_AIM OF THE TASK:_
Copy the items word for word, starting at the top of the items and ending with the line that contains "chance is located at coordinates (868, 1538).". Leave the pictures out of your copy.

---------- MATERIAL ----------

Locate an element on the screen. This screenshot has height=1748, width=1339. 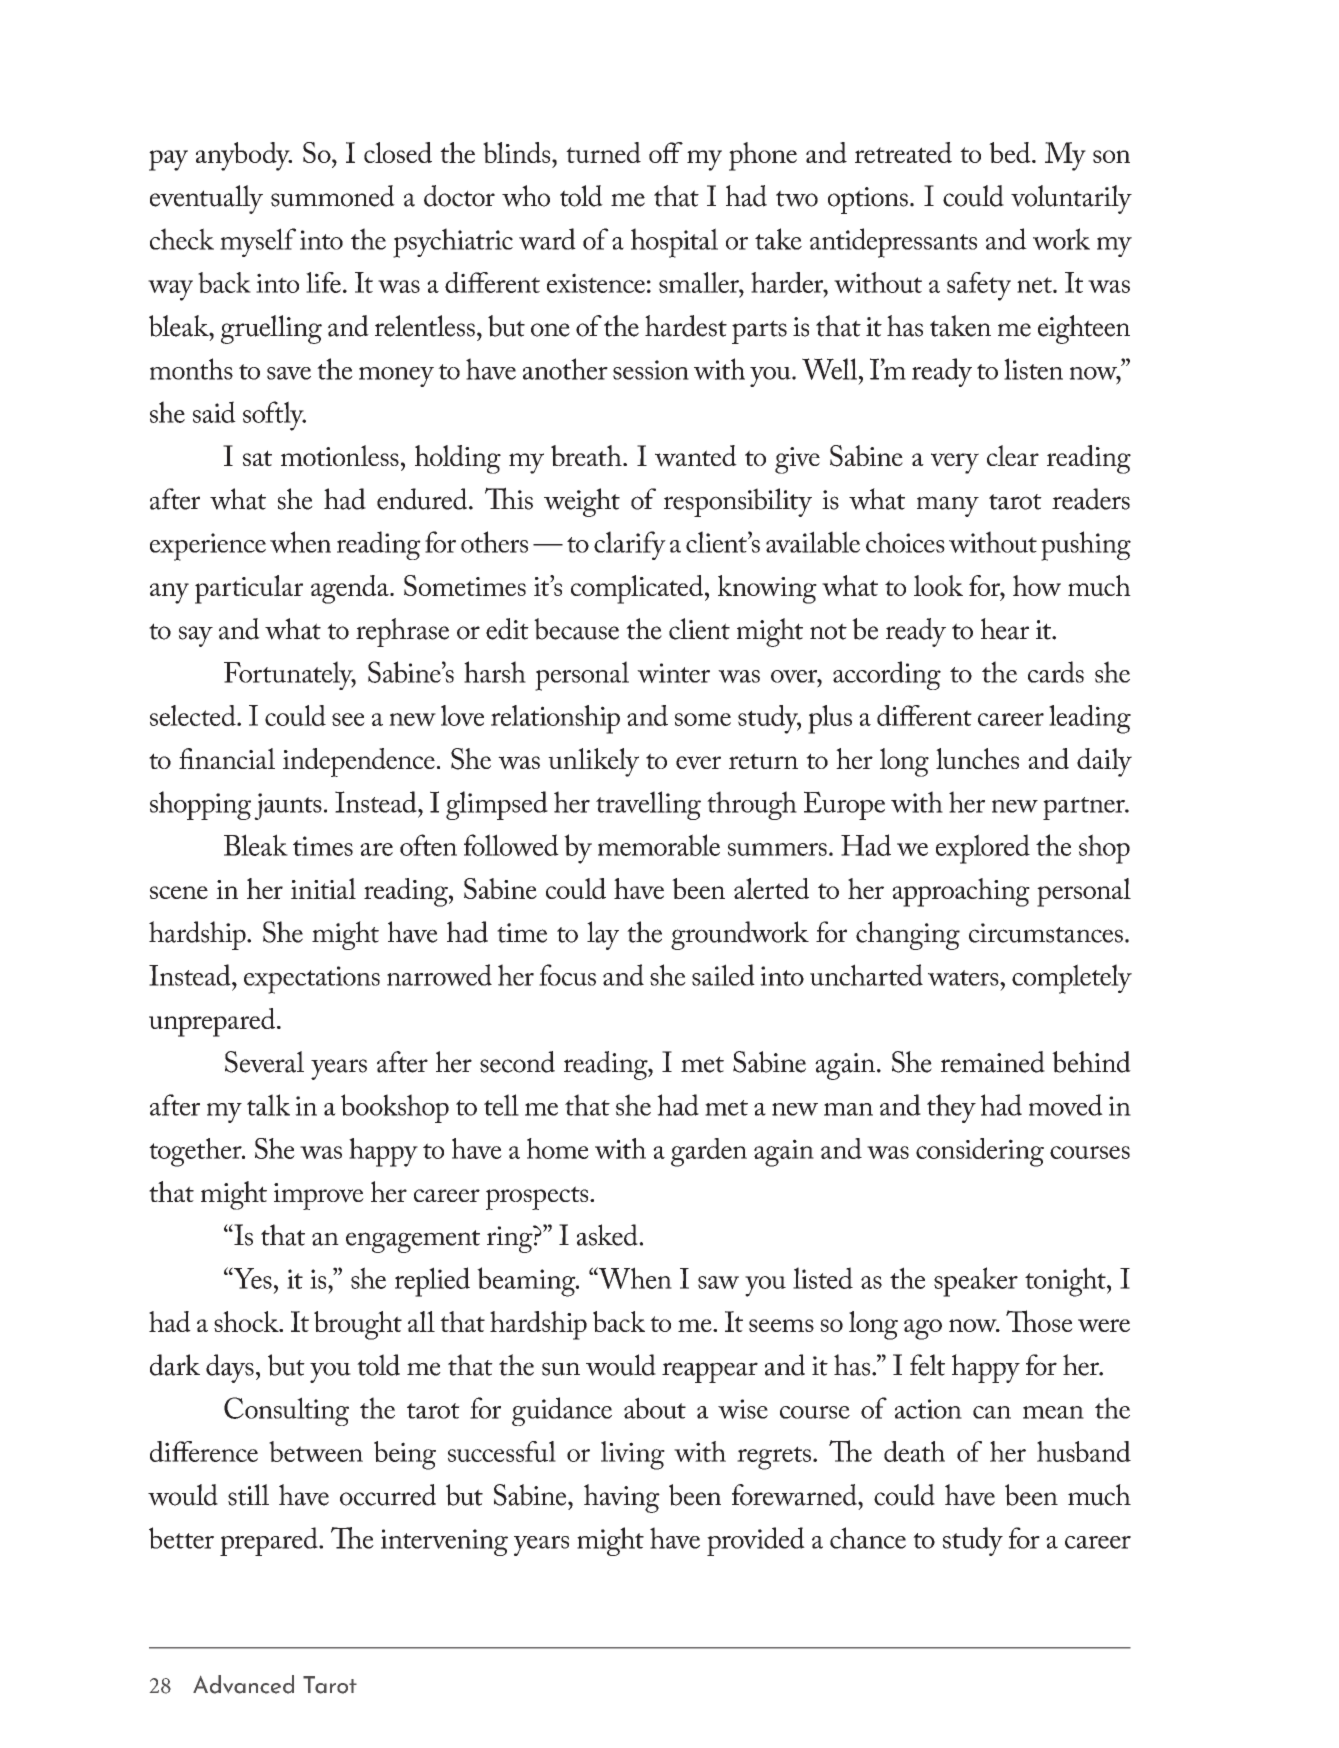
chance is located at coordinates (868, 1538).
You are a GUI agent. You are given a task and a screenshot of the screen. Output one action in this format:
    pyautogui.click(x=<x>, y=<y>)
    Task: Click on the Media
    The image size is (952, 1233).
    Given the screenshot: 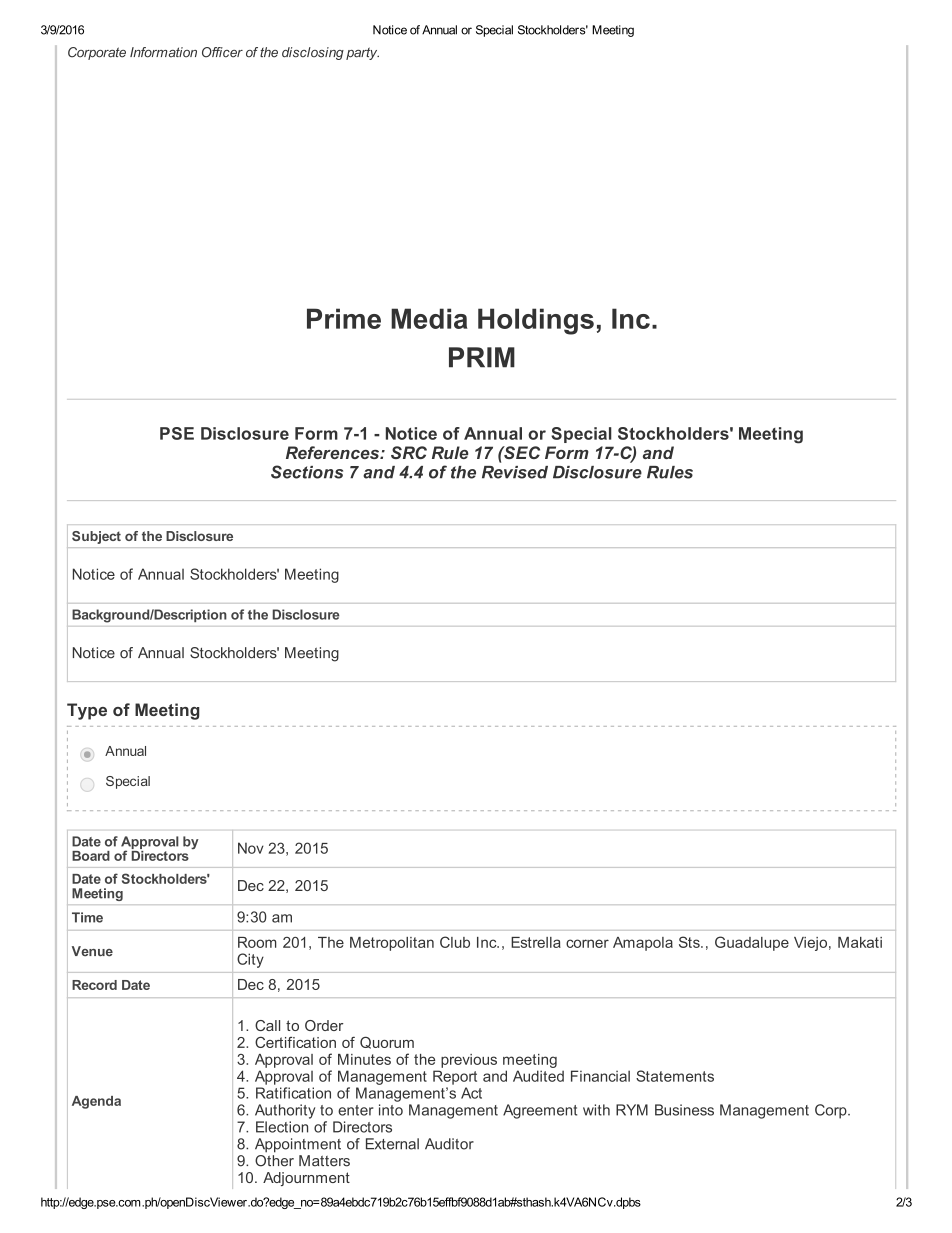 What is the action you would take?
    pyautogui.click(x=429, y=318)
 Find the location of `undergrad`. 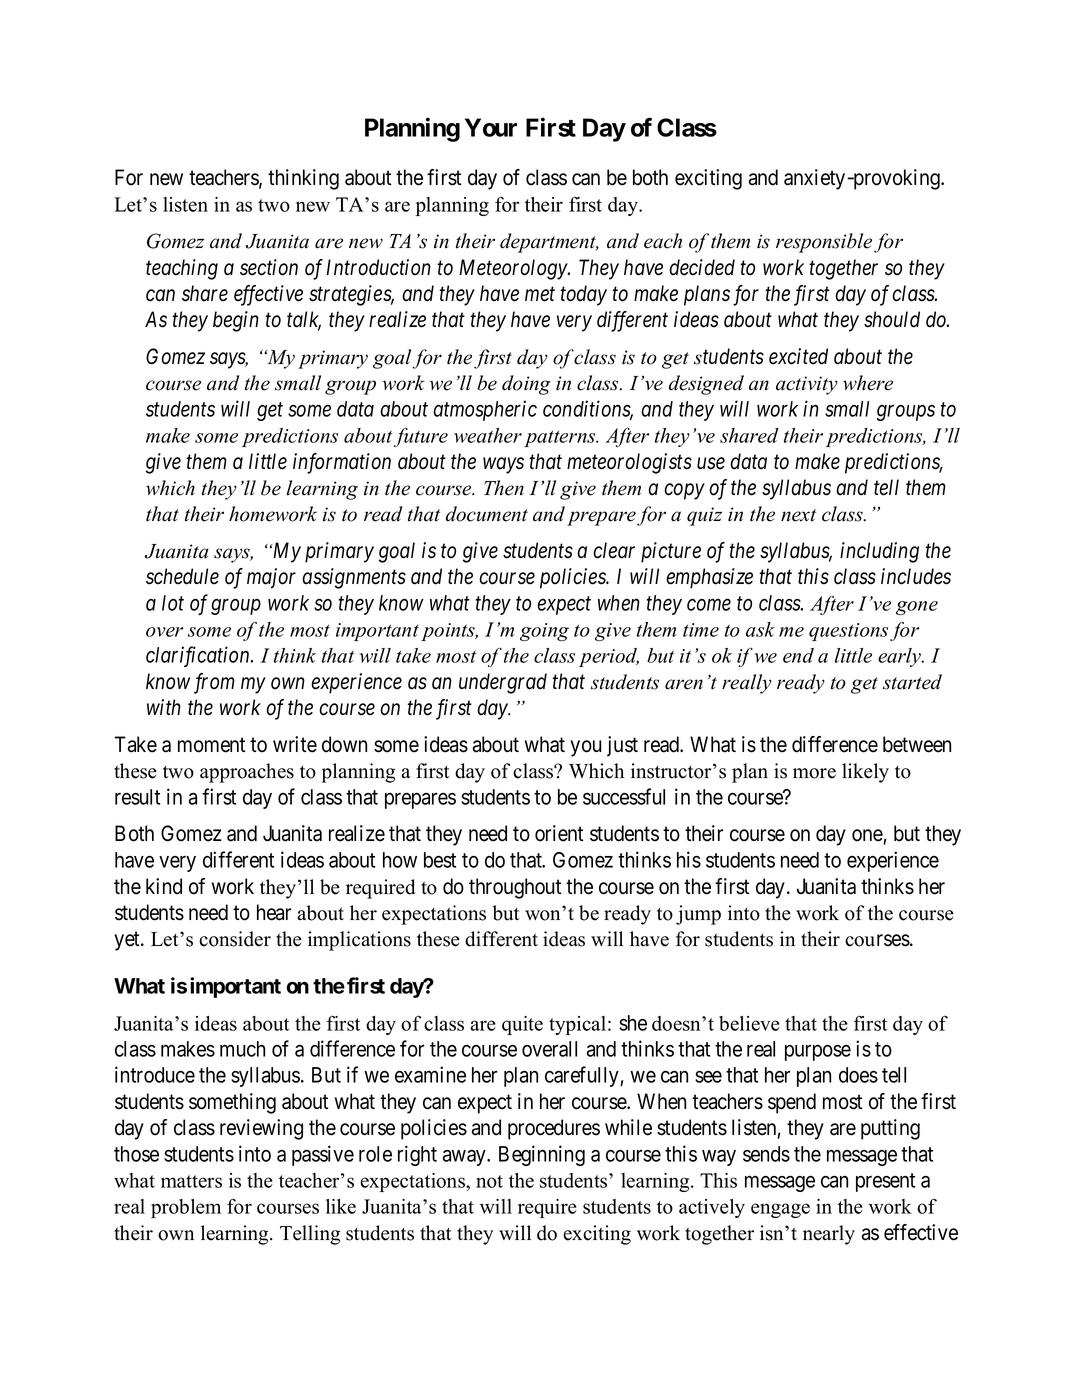

undergrad is located at coordinates (503, 683).
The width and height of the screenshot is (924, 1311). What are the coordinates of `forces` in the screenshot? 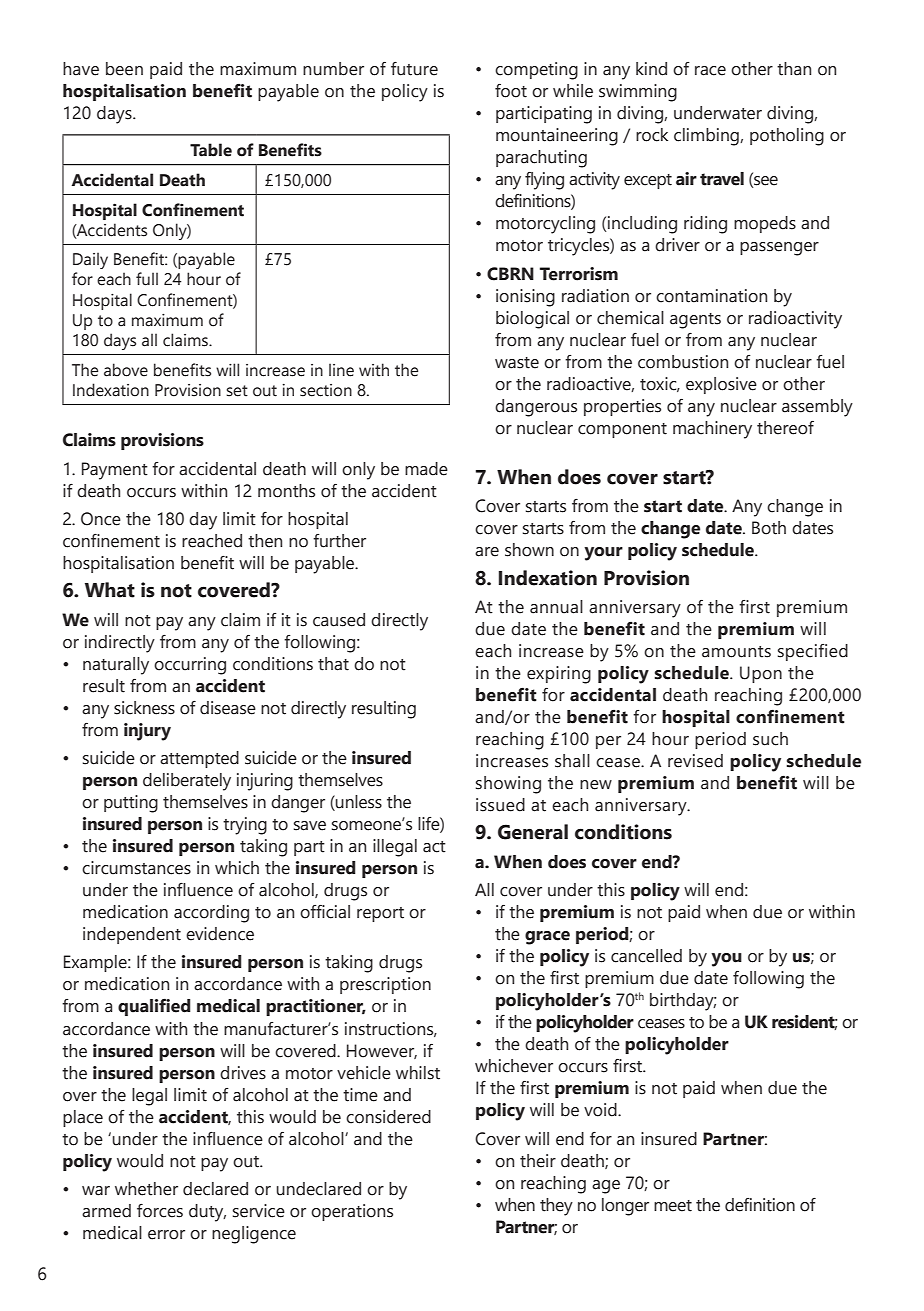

----------

_WRITTEN RESPONSE:_
Locate an element on the screen. This screenshot has height=1748, width=1339. 
chance is located at coordinates (868, 1538).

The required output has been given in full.